Maselli v. EH Appleby & Co., Inc.
Before: Van Dyke
VAN DYKE, P. J.
This is an appeal from an order denying a motion to change the place of trial. Appellant is a California corporation. Respondent, Maselli, filed an action against appellant in the Superior Court of Glenn County. By Count One respondent sought a money judgment in the sum of $2,990.10. He alleged that he and the appellant corporation had entered into an oral agreement whereby respondent was to crush, and process into oil, olives to be delivered by appellant at respondent’s plant in Glenn County at an agreed price of $18 per ton; that this work was to be done and the price was to be paid in Glenn County; that pursuant to the contract respondent processed 172.33 tons of olives and delivered the oil therefrom to appellant; that appellant had paid only the sum of $110.04 on a total debt of $3,100.14, leaving the sum sued for unpaid. Respondent also included in his complaint a so-called second and separate cause of action, being a common count for the recovery of $2,990.10. He alleged a debt of $3,100.14, being for the reasonable value of work, labor and services done at appellant’s request “in the crushing and processing of olives”; he allowed the same credit of $110.04 and asked for the same recovery, as in the first count.

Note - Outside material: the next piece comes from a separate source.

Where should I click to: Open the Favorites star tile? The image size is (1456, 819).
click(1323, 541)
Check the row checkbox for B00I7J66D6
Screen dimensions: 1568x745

Respondent also included a so-called third and separate cause of action in which he sought recovery upon a balance on a mutual, open and current book account alleged to be owing to him from appellant “for the crushing and processing of olives” at appellant’s request and at an agreed price. The same credit was allowed
[636]
and recovery of the same balance due was asked. Appellant moved for a change of venne to the county of its residence, San Francisco. It supported this motion by an affidavit which stated its principal place of business to be in that county, and averred further that the contract upon which plaintiff had brought suit was made September 8, 1950, in San Francisco, respondent Maselli being personally present in the office of appellant when the contract was made. It was averred further that the obligation on which suit was brought and the liability, if any, of appellant
“to
pay for the crushing of certain olives” arose, and the breach of the obligation, if any, occurred, in San Francisco. Appellant countered with an affidavit which alleged the contract to have been made in the month of June, 1950, at respondent’s plant in Glenn County, appellant’s president and general manager being personally present in Glenn County at that time. The affidavit further traversed the averments of appellant’s affidavit in respect of the place where the obligation arose, where payment was to be made and where breach occurred. In addition to opposing the motion for change of place of trial upon the ground of residence respondent moved the court to retain the action upon the ground of convenience of witnesses. He averred that there were four material and necessary witnesses residing in Glenn County whereby appellant intended to prove his case. Appellant countered with a further affidavit wherein it was averred that of respondent’s four witnesses three were employees of respondent. Further it was averred that appellant must produce at least five material and necessary witnesses at the trial; that two of them resided in San Francisco, and three in Los Angeles County. No issue was raised as to the residence of appellant.